Direct du Min’bar – Vendredi 14 Zul Qa’adah 1434 – 20 Sept. 2013 – Le Cœur au service de l’Homme,  cet Homme au cœur de la Parente
Il n y a donc qu’un devoir qui incombe à son propos, c’est de la respecter, mieux, la cultiver comme nous y invite Allah, en attirant notre attention qu’elle est non seulement sous sa stricte surveillance, mais surtout qu’elle fera l’objet d’un interrogatoire (V. 1, S.4) – Qu’en aurons-nous fait ? Et c’est le cœur qui est interpellé, cœur que le Prophète avait désigné comme le siège de la piété en tapotant au niveau de son ventricule gauche (At-Taqwà heûhunà !), piété, qui découle du parcours satisfaisant des étapes antérieures dans la chaîne de l’adoration – Tawhîd, Islam, Imàn, Ihsàn, Ikhlàs, ...La richesse du verset cité par Imam Khuzaify indique déjà l’importance qu’accorde Allah à la culture de la parenté, car ce verset met ensemble (i) l’impératif de la crainte d’Allah (cœur), fondé sur (ii) notre origine à tous qui est une et unique (Nafsun Wàhida) et qui donc nous embarque dans une fraterie (de fait) humaine, que nous devons grader (de culture) en une fraternité dans la foi (V.10, S.49), (iii) établit le devoir de respecter la parenté comme un déterminisme, et enfin (iv) rappelle que tout ce qui précède est sous la surveillance stricte d’Allah, et fera objet d’interrogation !
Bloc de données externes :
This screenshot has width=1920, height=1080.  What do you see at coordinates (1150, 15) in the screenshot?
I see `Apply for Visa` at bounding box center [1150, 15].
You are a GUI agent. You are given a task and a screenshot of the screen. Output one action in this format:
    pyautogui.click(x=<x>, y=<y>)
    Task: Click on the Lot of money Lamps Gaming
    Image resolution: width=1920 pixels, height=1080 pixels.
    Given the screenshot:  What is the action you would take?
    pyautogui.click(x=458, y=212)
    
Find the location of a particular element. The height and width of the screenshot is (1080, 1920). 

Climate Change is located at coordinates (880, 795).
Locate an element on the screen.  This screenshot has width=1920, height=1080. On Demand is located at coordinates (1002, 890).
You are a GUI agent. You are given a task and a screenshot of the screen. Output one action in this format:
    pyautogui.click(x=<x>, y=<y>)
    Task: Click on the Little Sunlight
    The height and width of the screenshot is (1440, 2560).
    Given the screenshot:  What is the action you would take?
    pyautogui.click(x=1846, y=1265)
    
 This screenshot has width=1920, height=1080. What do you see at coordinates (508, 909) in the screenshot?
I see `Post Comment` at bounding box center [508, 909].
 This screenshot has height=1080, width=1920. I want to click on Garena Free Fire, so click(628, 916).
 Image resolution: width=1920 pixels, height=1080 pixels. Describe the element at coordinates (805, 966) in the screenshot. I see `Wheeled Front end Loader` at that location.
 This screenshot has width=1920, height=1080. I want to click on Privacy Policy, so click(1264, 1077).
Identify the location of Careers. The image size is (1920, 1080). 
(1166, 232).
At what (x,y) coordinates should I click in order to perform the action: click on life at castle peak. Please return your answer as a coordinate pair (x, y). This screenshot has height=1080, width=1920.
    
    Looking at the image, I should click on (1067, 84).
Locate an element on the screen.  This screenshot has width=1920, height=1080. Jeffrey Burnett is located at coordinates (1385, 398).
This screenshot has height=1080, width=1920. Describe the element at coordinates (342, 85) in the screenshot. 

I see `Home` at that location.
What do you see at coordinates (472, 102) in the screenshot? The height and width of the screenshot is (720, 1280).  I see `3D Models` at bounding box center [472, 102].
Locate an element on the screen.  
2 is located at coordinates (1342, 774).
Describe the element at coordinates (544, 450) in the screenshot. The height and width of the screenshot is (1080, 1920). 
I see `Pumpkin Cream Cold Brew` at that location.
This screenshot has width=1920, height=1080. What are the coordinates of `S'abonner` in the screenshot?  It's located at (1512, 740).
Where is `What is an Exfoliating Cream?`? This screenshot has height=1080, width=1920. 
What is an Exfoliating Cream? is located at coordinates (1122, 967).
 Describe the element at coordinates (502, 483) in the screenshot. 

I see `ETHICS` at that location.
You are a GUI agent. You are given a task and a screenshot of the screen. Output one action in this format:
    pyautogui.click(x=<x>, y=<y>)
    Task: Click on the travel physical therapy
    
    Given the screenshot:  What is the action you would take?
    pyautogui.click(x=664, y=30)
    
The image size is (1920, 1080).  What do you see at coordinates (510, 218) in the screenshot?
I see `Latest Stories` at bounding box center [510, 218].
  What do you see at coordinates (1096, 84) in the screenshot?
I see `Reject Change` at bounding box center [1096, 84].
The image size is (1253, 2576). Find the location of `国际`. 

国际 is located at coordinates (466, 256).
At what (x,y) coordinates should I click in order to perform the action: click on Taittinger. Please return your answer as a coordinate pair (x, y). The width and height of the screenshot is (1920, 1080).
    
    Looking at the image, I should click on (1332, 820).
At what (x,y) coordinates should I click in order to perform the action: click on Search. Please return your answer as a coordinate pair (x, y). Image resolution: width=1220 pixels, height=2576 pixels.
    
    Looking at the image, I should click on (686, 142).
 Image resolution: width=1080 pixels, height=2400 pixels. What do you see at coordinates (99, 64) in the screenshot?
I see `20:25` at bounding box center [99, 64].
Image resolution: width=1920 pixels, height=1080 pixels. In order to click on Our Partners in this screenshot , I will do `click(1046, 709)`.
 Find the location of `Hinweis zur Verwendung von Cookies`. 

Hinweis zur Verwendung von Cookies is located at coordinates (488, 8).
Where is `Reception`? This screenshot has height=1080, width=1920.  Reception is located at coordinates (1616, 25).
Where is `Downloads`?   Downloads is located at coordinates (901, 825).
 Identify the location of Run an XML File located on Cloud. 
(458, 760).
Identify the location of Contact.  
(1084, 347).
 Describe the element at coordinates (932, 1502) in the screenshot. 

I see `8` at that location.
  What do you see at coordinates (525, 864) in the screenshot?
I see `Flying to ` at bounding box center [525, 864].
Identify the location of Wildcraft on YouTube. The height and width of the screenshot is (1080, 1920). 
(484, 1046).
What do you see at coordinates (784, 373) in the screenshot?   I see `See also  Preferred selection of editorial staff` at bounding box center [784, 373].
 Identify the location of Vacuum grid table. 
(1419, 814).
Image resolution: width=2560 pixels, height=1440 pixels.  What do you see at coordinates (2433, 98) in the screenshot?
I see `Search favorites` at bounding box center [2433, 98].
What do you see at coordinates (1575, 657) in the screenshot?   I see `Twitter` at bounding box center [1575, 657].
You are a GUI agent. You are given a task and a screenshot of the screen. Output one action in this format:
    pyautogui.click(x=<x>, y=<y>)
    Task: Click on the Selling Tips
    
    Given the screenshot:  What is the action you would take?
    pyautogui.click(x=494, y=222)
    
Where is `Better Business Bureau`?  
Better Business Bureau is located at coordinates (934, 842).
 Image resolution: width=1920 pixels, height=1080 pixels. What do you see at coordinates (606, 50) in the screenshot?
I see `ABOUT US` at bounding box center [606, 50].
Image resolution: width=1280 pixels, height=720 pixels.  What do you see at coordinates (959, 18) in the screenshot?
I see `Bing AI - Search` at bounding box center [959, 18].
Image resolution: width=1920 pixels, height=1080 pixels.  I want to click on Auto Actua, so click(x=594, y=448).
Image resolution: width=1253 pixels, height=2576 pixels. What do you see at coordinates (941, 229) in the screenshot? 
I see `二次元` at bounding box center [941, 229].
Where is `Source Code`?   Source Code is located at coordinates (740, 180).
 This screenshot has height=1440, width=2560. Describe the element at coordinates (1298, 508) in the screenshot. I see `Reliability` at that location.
Imam Khuzaify, qui est l’un des rares dans la catégorie à émarger à la fois à toutes les lignes - mà chà Allah -, Patriarche, Imam, Khatîb, Hàfiz, Faqîh, et Mujawwad - de faire observer que c’est Allah dans Ses Verbes Actifs (Créer, Faire, Installer, Façonner, Initier) qui A Créé l’humain à partir d’un liquide – explicitement cité par le Qur’ân comme à l’origine du Nasaban (père) et Sihran (mère) – (V. 54, S.25), parenté qui donc découle de ses Lois inviolables de Tout-Puissant dans la Création (Qadîr). De ces verbes actifs d’Allah découle Ses ordres à l’endroit de Ses serviteurs et Allah nous Indique donc de Le craindre dans le respect de la parenté (ascendante, descendante, parallèle, affiliée et ramifiée). Le respect de la parenté dans la crainte d’Allah est donc le soubassement de tous les devoirs qui nous incombent dans la sphère sociale à y regarder de près, et c’est pourquoi le Prophète en répondant à la requête d’un des croyants qui cherchait le meilleur parmi les actes lui a répondu dans l’ordre – Rétablis le lien avec celui qui l’a rompu, Donnes à celui qui te refuse, Pardonnes à celui qui t’offense – inutile de disserter sur la noblesse de tels actes que tous les prophètes ont enseigné, et qui correspond à l’état d’esprit ou de cœur que le prophète a toujours voulu inculquer aux serviteurs d’Allah – soit un cœur apaisé dans l’actif comme dans le passif.

Dans l’arsenal des avantages individuels et sociaux de la culture de la parenté, Imam Khuzaify cita avec référence (Hadith) à l’appui – élargit et emplit de sérénité la poitrine, tempère l’ardeur, favorise la facilité dans l’entreprise, peut valoir l’affection des autres, élève dans l’échelle d’Allah, octroie un esprit d’alerte social, suscite la protection des droits et l’attachement au bien collectif, favorise la longévité, prémunit contre le mal et le châtiment, protège contre la mort subite et la fin non enviée (ah bon !). Enchaînant dans les recommandations génériques, il ajouta venant toujours du prophète – Donnez la nourriture, levez-vous la nuit pour prier, Soyez les premiers à adresser la salutation, et surtout cultivez les liens de parenté, vous serez heureux. Ah oui !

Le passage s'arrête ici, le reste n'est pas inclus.